Web Crawler Development Techniques

July 15, 2019 | By David Selden-Treiman | Filed in: php.

Looking for some copy-and-paste PHP code for quickly creating a web crawler? Here is some code we use at Potent Pages to create web crawlers.

A friendly note: if you want to change the appearance of the code boxes, you can click “theme” on the right side of your browser. It’ll allow you to pick from a range of code theme options.

Extract Links from a Page in PHP

To extract the links from the HTML you’ve downloaded, you can use the DOMDocument class. We’ll parse the contents stored in a variable, and extract out all of the anchor tags (links with a tags).

This code will loop through all of the links in your HTML document. It will save the link location in the $link_href variable and the text of the link in the $link_text variable.

//Assuming your contents are in a variable called $contents
//New DOM Document
$document = new DOMDocument;
//Load HTML in $contents variable
$document->loadHTML($contents);
//Get all links
if($links = $document->getElementsByTagName('a')) {
    //Loop through all links
    foreach($links as $node) {
        //Get link location (href)
        $link_href = $node->getAttribute('href');
        //Get link text
        $link_text = $node->nodeValue;
    }
}

Extract Images from a Webpage in PHP

To extract the images from HTML, we will use a similar code set to the link extractor above.
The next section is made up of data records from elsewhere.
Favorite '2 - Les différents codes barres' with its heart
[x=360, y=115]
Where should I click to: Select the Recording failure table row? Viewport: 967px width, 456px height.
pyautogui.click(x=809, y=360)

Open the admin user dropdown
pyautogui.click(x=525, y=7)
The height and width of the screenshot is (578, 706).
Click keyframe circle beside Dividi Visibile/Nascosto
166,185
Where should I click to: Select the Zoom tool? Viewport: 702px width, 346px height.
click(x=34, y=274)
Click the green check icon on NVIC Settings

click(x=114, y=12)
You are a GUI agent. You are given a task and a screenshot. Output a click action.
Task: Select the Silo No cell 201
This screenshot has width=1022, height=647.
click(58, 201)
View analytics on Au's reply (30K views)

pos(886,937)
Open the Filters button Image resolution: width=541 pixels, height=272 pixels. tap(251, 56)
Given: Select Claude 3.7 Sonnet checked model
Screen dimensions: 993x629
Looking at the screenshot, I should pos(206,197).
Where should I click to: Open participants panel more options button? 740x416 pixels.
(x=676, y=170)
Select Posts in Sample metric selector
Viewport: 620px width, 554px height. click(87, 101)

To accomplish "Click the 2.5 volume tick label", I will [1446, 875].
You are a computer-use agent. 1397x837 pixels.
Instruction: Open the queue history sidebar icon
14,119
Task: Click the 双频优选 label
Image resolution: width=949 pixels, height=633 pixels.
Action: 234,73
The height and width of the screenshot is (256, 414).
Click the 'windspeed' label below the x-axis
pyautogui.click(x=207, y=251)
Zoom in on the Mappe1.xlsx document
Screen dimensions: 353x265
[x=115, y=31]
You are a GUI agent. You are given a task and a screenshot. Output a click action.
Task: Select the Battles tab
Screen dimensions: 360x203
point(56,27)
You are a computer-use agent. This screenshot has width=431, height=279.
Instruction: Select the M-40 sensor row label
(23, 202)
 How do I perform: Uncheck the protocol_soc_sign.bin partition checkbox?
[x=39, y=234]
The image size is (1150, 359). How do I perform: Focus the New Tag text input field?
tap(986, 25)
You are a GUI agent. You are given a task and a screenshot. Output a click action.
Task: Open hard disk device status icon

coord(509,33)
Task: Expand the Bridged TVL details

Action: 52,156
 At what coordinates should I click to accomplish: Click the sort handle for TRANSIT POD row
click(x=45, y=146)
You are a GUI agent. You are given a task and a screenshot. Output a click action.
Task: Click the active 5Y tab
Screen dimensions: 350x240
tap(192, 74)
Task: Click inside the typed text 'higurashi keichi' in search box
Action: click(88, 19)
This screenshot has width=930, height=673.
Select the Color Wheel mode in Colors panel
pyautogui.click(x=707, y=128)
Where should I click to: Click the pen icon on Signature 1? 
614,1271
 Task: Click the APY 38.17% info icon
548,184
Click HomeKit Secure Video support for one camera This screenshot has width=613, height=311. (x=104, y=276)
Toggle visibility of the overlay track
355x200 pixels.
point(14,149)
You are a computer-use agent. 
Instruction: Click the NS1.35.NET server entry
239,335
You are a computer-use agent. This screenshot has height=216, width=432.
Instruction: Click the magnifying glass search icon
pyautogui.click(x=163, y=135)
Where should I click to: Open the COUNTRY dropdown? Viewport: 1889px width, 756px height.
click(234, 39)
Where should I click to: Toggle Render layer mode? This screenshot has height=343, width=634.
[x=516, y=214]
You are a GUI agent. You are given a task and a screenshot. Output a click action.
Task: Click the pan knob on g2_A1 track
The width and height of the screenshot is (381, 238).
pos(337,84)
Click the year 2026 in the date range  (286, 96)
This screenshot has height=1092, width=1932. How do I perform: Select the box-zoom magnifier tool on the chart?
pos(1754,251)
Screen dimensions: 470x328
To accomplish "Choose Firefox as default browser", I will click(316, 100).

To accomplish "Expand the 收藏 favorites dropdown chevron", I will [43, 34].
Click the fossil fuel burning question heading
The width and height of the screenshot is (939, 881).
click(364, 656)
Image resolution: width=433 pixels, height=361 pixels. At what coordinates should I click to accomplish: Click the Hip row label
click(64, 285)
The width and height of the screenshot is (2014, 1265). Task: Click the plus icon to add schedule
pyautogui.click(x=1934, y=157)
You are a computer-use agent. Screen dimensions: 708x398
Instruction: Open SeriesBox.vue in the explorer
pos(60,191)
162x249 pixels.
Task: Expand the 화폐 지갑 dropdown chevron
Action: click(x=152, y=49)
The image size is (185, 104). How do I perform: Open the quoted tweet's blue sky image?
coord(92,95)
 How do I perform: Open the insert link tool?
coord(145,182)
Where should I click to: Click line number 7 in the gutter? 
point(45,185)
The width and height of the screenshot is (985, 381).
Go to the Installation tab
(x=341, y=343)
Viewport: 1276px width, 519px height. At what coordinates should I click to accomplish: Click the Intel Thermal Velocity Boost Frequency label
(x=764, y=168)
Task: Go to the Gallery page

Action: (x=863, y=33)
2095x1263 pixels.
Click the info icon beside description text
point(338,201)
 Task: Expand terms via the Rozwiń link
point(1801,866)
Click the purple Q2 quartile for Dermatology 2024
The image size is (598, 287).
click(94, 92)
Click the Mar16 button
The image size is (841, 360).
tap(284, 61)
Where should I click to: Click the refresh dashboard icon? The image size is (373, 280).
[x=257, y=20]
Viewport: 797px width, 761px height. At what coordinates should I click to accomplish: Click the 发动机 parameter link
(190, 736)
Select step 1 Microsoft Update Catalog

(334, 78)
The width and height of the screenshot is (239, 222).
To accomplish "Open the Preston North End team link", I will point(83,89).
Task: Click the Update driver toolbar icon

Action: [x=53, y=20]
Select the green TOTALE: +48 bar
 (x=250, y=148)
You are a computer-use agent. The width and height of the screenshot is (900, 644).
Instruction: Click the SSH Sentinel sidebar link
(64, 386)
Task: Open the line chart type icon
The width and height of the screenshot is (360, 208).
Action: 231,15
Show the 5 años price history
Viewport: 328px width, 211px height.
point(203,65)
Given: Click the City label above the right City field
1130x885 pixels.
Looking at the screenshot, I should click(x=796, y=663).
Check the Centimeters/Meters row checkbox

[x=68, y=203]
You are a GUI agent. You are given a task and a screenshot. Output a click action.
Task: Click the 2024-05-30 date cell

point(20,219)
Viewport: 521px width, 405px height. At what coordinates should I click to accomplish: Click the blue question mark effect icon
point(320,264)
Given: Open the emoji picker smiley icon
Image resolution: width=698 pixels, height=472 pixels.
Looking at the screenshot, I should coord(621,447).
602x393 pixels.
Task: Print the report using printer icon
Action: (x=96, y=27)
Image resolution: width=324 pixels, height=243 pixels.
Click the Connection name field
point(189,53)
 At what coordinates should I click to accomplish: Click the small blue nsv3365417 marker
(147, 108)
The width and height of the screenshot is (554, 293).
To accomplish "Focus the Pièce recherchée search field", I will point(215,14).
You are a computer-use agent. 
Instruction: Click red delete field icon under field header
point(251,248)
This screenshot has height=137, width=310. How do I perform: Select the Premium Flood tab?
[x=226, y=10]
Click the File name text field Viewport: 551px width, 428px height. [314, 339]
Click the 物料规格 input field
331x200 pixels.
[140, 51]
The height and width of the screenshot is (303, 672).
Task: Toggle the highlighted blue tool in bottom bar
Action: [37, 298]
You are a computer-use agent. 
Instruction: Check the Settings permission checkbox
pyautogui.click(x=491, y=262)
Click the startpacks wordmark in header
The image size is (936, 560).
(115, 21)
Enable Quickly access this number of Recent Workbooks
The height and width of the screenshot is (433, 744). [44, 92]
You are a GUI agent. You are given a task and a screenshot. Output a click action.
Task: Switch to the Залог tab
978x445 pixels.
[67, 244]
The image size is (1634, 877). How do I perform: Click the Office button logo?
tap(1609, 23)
We will use the DOMDocument class to extract all of the img tags from the document and loop through them.

//Assuming your contents are in a variable called $contents
//New DOM Document
$document = new DOMDocument;
//Load HTML in $contents variable
$document->loadHTML($contents);
//Get all links
if($links = $document->getElementsByTagName('img')) {
    //Loop through all links
    foreach($links as $node) {
        //Get source of the image (src attribute)
        $img_src = $node->getAttribute('src');
        //Get alt text of the image (alt attribute)
        $img_alt = $node->getAttribute('alt');
    }
}

Extracting JSON from a Webpage in PHP

To extract JSON from a webpage, we’ll use a bit of a different technique. To do this, we’ll search for any patterns that look like JSON.

This technique is often very useful when dealing with e-commerce sites. Online stores tend to provide their information to the browser in JSON format for easier parsing. Therefore, to extract out product information from their website, often the easiest way is to just pull the JSON.

To identify patterns that match JSON, we will use a regular expression. PHP has a function called preg_match_all where we can look for a pattern and return all matches. Here’s some sample code:

//Assuming your contents are in a vairable called $contents
//Check if the JSON is valid
//Attempt to decode; return true for valid if no errors were found.
//Otherwise return false for an error
function checkIfJSONValid($t) {
    json_decode($t);
    if(json_last_error() == JSON_ERROR_NONE) {
        return true;
    }
    return false;
}
//Match all JSON and filter for valid JSON contents
$json_matches = Array();
$pattern = '/\{(?:[^{}|(?R))*\}/x';
preg_match_all($pattern, $contents, $json_matches);
$json_valid = array_filter($json_matches, 'checkIfJSONValid');
//Loop through all valid JSON strings
foreach( $json_valid as $json ) {
    //Decode JSON
    //Second parameter specifies to use an associative array for the decoded JSON data
    $data = json_decode($t, true);
    //JSON is now in an array in the $data variable
}

Avoid Getting Blocked

If you’re constantly getting blocked when you try crawling a website, you may need to use a free proxy. To use a free proxy, you’ll want to add the following code to your cURL request. Make sure you replace the $proxy_ipAddress with the IP address of your proxy, and $proxy_port with the port of your proxy.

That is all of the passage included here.